Architecture
A zero-server pipeline. Webcam frames enter the browser, get processed by WebAssembly, and produce landmark coordinates that drive your React components — all in under 16ms.
The Pipeline
KineEngine — The Singleton Core
The engine is a singleton that downloads the MediaPipe HandLandmarker WASM model once and reuses it across all page navigations. It manages the video element reference and exposes a single detectHands() method that returns 21 landmark coordinates per hand per frame.
// Singleton — model downloads once, persists across navigations
const engine = KineEngine.getInstance();
await engine.initialize(videoElement);
// Called every frame at ~60fps
const result = engine.detectHands(performance.now());
// → { landmarks: [{ x, y, z }[21]], handedness: ["Left"|"Right"] }- ▸Singleton pattern — The WASM model (~4MB) is loaded only once. Navigating between pages swaps the video element reference without re-downloading.
- ▸GPU delegation — The HandLandmarker runs on WebGL by default, keeping the main thread free for React rendering.
- ▸Two-hand tracking — Configured for
numHands: 2enabling bimanual gestures like Pinch to Zoom.
KineProvider — The React Bridge
The provider wraps your component tree with a hidden <video> element and a requestAnimationFrame loop.

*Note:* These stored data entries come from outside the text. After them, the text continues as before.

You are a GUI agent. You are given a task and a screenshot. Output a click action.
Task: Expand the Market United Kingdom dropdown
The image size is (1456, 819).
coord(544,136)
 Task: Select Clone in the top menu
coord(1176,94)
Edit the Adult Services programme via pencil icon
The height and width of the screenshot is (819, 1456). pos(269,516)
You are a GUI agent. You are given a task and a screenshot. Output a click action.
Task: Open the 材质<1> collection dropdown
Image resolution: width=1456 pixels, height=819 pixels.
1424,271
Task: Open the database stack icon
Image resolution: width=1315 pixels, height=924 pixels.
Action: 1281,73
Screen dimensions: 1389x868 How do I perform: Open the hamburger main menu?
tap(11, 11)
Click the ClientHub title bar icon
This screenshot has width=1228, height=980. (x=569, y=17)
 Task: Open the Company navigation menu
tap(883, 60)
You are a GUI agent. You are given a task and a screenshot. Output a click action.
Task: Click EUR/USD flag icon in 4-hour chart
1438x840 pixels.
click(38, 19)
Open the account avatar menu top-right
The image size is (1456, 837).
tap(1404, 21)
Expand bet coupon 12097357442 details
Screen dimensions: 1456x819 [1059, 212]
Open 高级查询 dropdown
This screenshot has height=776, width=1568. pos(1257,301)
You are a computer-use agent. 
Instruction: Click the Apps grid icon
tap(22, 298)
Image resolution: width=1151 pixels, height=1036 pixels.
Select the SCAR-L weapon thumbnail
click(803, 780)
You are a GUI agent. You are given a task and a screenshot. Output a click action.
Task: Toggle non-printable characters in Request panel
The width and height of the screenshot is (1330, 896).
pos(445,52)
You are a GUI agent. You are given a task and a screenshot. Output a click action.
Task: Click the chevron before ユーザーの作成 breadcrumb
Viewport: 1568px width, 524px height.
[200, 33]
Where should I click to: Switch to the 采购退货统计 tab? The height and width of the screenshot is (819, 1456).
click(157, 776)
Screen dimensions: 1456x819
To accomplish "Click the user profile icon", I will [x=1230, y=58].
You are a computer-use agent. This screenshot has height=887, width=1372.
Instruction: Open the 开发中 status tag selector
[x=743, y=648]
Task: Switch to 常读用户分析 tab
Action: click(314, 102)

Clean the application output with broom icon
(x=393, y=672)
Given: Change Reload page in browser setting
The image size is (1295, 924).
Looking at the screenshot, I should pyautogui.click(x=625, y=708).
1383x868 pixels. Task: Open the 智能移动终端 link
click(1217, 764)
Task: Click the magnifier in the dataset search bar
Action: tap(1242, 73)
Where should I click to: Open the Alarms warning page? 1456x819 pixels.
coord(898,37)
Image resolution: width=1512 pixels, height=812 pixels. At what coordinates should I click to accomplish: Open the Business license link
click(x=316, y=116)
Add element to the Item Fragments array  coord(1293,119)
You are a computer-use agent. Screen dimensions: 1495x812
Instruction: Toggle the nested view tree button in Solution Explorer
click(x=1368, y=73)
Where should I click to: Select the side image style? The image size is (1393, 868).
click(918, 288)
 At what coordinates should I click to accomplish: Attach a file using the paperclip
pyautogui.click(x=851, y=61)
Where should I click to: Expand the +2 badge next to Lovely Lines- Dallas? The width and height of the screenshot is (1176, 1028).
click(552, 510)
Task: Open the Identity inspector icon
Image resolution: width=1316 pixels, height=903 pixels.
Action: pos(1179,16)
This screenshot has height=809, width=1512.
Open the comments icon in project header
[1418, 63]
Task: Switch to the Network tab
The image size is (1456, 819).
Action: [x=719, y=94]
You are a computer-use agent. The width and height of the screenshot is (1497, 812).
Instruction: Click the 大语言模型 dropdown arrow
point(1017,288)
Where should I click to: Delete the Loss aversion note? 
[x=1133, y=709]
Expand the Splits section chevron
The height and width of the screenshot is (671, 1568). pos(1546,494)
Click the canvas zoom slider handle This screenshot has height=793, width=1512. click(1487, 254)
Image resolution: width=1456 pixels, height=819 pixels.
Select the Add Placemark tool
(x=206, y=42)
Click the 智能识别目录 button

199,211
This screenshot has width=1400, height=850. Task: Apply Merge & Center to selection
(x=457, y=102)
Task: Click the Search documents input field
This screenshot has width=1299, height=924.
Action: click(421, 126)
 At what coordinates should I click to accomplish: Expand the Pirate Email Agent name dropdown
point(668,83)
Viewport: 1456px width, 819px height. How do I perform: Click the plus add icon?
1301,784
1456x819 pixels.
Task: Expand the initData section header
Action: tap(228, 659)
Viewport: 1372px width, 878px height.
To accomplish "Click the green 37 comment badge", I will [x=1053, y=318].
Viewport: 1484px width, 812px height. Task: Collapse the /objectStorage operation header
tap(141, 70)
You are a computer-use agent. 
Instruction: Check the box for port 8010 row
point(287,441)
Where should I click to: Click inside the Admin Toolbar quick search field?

On each frame, it calls the engine, stores the latest landmarks in a ref, and exposes them via the useKine() hook.
// Wrap any component tree to enable gesture detection
<KineProvider>
<AirCursor />
<SwipeArea>{children}</SwipeArea>
</KineProvider>
// Inside any child component:
const { landmarksRef } = useKine();
// landmarksRef.current → NormalizedLandmark[21] (updated every frame)Landmark data updates at 60fps. Storing it in React state would trigger 60 re-renders per second across the entire tree. Instead, landmarks are stored in a mutable ref (useRef). Individual gesture components read from the ref inside their own animation loops, updating only what they need — typically a single framer-motion spring value.
Gesture Components — The UI Layer
Each gesture component is a self-contained module that reads landmarks from the ref, applies its own physics and thresholding logic, and drives DOM updates via Framer Motion springs.
Landmark Reference
MediaPipe returns 21 normalized landmarks per hand. Each coordinate is in the range [0, 1] relative to the video frame. Here are the key landmarks used by Kine UI components:
| Index | Name | Used By |
|---|---|---|
| 0 | Wrist | Air Scroll, Swipe Area |
| 4 | Thumb Tip | Air Cursor (pinch), Pinch to Zoom |
| 8 | Index Finger Tip | Air Cursor (position), Pinch to Zoom |
| 12 | Middle Finger Tip | Reserved |